**Work to be completed**
Go through the data below. List every line that holds the word "Кресло".

**Data records**
▬▬▬
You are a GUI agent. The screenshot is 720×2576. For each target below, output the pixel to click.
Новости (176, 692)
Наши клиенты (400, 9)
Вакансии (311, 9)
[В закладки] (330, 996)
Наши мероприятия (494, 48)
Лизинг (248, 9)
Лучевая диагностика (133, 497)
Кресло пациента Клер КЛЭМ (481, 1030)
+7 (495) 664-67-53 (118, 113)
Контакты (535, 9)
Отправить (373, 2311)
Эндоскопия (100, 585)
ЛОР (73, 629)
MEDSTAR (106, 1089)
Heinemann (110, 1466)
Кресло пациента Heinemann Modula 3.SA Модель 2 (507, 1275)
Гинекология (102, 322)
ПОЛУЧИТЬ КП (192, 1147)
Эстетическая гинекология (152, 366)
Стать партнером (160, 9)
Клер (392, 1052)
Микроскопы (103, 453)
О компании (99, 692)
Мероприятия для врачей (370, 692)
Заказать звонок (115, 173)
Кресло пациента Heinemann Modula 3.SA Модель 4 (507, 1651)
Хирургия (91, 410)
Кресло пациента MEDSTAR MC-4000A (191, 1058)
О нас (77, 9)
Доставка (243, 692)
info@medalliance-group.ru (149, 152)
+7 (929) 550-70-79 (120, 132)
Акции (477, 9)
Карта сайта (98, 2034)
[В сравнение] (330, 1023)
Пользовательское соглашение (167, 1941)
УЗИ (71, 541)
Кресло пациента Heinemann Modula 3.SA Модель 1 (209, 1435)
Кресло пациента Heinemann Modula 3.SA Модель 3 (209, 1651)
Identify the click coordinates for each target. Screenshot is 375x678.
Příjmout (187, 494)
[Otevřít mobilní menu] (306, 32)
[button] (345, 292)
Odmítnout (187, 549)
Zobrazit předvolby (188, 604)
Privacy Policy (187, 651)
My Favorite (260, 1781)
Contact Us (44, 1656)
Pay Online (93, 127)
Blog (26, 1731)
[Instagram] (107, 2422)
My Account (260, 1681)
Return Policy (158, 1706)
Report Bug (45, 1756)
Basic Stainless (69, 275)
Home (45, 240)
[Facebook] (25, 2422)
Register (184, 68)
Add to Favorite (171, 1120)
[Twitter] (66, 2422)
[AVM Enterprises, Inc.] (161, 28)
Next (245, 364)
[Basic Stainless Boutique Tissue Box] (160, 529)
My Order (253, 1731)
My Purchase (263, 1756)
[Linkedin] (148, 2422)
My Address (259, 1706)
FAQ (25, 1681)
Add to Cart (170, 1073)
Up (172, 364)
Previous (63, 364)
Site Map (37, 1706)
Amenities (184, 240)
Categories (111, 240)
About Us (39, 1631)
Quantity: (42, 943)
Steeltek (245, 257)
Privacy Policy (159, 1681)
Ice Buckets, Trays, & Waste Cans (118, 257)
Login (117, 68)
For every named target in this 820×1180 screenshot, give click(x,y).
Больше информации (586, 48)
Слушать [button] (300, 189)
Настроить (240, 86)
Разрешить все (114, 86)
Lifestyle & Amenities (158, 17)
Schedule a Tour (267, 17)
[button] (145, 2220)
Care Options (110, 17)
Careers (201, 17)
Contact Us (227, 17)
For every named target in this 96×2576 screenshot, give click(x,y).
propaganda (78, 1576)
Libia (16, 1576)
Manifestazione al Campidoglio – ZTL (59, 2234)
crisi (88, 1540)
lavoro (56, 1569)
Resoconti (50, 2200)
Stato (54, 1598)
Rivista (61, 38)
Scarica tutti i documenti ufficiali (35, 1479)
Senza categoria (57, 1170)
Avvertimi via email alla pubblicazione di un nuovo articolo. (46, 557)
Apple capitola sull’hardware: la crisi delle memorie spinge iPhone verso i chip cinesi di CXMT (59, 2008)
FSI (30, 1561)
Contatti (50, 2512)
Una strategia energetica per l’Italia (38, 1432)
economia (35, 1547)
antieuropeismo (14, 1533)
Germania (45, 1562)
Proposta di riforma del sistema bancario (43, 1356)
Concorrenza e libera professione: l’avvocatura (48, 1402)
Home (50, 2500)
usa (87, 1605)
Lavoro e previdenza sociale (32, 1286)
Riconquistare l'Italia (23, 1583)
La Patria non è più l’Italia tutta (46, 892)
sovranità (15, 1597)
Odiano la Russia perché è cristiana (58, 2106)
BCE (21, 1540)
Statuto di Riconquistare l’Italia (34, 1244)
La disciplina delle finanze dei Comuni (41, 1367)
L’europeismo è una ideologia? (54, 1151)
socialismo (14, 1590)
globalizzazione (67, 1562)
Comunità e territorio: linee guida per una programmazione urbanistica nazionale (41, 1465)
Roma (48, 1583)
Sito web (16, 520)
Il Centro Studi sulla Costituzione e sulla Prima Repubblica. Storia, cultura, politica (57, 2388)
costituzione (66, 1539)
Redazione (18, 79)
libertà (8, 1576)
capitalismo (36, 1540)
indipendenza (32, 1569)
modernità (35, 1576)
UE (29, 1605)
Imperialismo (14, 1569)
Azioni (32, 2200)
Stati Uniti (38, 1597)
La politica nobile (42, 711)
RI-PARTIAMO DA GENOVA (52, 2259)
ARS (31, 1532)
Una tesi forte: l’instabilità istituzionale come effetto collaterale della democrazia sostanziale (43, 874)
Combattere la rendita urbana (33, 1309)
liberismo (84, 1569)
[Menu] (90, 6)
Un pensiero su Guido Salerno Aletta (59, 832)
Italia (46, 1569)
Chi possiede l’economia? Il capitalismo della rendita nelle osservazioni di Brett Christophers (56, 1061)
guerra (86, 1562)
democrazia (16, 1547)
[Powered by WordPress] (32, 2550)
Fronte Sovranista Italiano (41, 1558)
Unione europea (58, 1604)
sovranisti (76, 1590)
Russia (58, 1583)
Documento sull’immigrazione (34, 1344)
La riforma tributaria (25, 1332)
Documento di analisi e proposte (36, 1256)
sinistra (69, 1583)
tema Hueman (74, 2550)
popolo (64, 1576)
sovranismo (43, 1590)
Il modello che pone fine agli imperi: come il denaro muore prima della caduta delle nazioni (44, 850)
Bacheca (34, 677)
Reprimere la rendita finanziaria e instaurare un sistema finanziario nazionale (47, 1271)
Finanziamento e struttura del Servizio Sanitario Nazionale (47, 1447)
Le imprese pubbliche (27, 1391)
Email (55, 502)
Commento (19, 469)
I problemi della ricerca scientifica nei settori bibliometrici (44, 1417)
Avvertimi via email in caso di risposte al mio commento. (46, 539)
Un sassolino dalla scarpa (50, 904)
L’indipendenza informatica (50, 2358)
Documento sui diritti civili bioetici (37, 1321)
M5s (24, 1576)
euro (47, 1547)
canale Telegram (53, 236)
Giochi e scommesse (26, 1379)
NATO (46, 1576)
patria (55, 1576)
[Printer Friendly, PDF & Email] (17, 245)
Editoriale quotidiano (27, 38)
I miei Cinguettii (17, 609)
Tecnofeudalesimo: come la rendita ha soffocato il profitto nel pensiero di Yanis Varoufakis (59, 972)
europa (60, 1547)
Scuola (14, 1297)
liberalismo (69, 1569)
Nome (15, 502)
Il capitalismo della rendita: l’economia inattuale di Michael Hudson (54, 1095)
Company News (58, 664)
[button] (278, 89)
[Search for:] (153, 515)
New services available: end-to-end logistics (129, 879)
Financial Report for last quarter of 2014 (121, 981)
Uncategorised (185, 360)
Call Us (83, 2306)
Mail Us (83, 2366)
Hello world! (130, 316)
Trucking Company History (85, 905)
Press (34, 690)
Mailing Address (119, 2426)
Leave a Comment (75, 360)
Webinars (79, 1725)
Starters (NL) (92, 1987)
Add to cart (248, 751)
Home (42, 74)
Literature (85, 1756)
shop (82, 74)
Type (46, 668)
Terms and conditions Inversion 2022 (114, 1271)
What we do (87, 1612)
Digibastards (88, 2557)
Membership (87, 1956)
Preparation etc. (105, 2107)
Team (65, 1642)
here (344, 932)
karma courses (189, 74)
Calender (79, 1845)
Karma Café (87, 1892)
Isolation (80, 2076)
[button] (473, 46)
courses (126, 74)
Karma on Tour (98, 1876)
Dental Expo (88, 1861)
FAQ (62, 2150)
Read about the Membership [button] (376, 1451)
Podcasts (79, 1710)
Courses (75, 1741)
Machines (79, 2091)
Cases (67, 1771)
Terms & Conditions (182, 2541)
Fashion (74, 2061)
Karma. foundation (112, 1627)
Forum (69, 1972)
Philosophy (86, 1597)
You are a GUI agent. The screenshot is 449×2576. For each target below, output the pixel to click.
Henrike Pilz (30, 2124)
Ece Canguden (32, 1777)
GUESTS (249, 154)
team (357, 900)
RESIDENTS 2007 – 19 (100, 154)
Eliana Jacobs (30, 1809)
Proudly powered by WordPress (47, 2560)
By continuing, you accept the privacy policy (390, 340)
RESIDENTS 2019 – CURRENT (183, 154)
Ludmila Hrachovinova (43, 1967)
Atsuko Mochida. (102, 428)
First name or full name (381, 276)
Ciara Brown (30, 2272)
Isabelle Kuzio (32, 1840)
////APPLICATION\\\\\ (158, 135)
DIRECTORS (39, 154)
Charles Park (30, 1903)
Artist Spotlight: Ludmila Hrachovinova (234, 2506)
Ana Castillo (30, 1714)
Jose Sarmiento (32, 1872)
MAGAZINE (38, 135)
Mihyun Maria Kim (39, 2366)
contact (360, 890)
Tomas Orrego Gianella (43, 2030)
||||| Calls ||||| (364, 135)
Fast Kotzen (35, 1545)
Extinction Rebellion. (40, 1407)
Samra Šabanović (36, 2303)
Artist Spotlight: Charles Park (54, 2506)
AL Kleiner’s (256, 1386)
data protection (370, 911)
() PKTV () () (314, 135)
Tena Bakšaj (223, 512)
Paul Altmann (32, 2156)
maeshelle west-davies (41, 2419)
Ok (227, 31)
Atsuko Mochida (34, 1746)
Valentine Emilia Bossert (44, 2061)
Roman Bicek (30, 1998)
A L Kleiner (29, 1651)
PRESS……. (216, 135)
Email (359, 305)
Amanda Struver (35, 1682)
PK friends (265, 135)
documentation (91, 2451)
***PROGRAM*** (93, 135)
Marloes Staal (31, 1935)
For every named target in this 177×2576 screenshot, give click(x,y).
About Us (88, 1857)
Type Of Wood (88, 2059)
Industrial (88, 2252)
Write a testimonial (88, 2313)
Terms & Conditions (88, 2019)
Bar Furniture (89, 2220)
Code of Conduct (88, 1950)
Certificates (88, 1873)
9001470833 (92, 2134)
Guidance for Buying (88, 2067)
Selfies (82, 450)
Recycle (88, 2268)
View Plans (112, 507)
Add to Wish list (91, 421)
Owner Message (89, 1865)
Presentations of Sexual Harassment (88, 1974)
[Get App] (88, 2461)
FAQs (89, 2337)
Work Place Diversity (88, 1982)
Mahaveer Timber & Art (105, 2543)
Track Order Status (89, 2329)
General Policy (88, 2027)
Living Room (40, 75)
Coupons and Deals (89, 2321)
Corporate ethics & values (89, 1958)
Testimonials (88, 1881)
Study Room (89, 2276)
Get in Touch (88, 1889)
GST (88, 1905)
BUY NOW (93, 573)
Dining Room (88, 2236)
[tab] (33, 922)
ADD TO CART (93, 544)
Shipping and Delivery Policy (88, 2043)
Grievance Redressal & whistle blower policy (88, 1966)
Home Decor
▬▬▬
**Problem solution**
Кресло пациента Клер КЛЭМ (481, 1030)
Кресло пациента Heinemann Modula 3.SA Модель 2 (507, 1275)
Кресло пациента Heinemann Modula 3.SA Модель 4 (507, 1651)
Кресло пациента MEDSTAR MC-4000A (191, 1058)
Кресло пациента Heinemann Modula 3.SA Модель 1 (209, 1435)
Кресло пациента Heinemann Modula 3.SA Модель 3 (209, 1651)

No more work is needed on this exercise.